Sei Whale - Balaenoptera borealis

Sei Whale Statistics

Maximum length:
17.7m (58ft) males / 20m (66ft) females
Adult weight: 33 tonnes
Life span: 60 years
Sexual maturity: 8 - 11 years
10-5 - 12 months
Birth length: 4.5m (15ft)
Birth weight: 650 - 800kg (1300 - 1800lbs)
Dive duration: 20 mins
Feed on: more varied food than similar whales, mainly krill when in Antarctica, usually only one type of food at a time
Distribution: all oceans, though waters from 8 - 18°C (46 - 64°F) are preferred, not found as far south as the other rorquals
Current world population: 30 000 / pre-whaling 150 000
Conservation status: Endangered

Sei whales are found like many other whale species in both Northern and Southern hemispheres following the best feeding at different times of year. Only the larger older individuals tend to go very far south, they are relatively rare in Antarctica.

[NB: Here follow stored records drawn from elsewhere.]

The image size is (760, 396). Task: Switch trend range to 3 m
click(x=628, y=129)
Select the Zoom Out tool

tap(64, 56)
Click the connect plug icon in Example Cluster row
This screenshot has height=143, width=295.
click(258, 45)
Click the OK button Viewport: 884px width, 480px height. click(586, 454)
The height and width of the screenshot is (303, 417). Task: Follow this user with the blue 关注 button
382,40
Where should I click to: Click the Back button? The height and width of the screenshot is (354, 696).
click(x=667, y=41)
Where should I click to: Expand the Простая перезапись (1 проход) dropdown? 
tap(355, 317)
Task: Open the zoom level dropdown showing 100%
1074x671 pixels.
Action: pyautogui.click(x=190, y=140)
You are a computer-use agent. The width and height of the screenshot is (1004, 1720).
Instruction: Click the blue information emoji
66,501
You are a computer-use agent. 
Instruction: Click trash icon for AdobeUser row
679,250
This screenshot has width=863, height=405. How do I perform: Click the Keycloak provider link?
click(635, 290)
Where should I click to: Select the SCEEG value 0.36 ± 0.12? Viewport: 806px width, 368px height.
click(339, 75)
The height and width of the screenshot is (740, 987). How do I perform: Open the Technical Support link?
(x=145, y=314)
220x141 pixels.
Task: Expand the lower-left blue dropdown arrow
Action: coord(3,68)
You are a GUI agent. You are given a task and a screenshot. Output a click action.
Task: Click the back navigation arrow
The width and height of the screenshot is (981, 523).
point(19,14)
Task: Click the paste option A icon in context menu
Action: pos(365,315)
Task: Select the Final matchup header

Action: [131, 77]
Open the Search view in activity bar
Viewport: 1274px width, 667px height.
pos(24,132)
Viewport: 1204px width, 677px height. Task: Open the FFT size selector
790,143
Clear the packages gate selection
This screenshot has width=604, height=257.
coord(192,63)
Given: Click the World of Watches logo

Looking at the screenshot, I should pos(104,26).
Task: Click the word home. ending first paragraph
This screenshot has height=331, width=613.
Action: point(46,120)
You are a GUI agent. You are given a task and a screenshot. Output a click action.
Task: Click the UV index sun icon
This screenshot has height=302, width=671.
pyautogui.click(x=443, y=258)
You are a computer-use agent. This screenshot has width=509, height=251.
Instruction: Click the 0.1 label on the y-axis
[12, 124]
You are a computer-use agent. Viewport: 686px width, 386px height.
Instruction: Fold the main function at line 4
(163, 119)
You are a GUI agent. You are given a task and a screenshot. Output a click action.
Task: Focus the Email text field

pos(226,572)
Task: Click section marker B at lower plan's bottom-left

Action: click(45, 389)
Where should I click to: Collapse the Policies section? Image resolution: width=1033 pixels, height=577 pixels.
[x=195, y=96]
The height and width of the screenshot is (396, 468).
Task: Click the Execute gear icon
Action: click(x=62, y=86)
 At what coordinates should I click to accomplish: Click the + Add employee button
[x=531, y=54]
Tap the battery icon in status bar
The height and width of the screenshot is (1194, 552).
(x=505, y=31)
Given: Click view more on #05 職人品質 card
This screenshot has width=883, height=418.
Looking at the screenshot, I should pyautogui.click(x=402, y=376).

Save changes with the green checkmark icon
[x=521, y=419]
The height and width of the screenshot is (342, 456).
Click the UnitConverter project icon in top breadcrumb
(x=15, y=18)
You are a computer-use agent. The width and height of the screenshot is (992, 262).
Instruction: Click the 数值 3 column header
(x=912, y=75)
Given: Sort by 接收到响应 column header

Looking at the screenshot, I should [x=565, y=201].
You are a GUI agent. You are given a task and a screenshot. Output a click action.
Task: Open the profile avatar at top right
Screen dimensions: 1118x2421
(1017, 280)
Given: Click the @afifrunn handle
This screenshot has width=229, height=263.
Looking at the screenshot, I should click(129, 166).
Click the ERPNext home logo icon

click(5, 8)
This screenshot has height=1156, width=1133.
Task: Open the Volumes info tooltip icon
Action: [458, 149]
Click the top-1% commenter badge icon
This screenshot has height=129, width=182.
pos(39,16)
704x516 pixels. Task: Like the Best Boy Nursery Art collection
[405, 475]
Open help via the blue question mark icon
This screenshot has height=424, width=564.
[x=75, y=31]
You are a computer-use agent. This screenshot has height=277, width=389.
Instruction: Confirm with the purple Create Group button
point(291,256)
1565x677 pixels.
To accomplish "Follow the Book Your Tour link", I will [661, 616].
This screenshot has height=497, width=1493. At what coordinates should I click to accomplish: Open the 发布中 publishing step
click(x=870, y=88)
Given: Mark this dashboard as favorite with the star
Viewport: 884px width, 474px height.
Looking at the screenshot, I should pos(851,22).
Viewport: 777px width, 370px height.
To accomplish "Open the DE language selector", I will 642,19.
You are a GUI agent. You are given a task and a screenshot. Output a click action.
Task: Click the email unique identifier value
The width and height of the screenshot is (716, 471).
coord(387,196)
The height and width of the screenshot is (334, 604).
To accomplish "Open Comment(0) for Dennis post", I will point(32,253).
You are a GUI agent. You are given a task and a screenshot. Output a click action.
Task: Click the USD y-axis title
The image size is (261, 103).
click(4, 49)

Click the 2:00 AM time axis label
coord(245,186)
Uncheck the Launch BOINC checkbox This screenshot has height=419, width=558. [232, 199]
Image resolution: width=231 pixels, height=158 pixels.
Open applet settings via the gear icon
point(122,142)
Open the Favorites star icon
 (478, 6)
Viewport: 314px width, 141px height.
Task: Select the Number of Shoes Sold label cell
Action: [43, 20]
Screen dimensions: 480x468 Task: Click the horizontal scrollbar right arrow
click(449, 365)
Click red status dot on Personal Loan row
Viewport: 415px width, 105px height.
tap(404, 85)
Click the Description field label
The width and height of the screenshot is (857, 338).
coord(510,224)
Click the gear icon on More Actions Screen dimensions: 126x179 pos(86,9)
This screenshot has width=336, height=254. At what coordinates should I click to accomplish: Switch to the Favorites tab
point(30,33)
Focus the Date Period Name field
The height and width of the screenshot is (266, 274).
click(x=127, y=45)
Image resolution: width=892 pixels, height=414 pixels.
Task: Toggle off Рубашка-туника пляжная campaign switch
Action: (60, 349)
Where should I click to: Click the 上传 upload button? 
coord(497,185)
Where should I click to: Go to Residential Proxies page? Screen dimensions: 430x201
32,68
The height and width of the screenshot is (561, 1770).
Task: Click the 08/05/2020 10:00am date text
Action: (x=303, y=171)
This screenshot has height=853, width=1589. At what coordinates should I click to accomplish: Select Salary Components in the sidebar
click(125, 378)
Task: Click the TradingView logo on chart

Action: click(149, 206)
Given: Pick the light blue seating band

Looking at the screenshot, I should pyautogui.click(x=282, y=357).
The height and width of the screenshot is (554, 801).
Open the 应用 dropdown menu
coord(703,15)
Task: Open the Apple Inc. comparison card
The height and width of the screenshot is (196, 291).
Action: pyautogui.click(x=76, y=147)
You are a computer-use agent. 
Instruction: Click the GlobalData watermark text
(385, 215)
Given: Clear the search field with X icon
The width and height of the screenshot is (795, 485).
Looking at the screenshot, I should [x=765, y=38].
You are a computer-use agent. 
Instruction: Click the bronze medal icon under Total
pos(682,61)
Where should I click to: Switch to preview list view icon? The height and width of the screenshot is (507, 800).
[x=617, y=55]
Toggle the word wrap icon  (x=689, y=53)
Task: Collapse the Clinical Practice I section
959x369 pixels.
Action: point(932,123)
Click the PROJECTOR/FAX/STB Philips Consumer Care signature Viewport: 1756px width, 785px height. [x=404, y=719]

Sei whales favour temperate, deep offshore waters more so than other species of large whale, being rarely seen inshore. In the summer months, sei whales do not move as far towards the polar waters as other rorqual whales and do not usually enter icy water. This is way the large rorquals avoid competition for food resources, each having different feeding grounds, habitats and prey preferences. Sei's skim feed on copepods (zooplankton) and other small prey, rather than lunging and gulping like other rorquals. This largely explains the relative fineness of the baleen fringes in the mouth which act as a filter to remove small prey animals from the sea in this species. They also have only short throat pleats which are used to allow the mouth to open to gulp in water and prey as they are not needed in this form of feeding.

Sei whales have less and relatively shorter ventral throat grooves than blue, fin or minke whales, from 30 to 60, and reaching down to midway between the flippers and the navel. The largest baleen plates measure 75-80 cm and there are from 300 - 400 on each side of the jaw.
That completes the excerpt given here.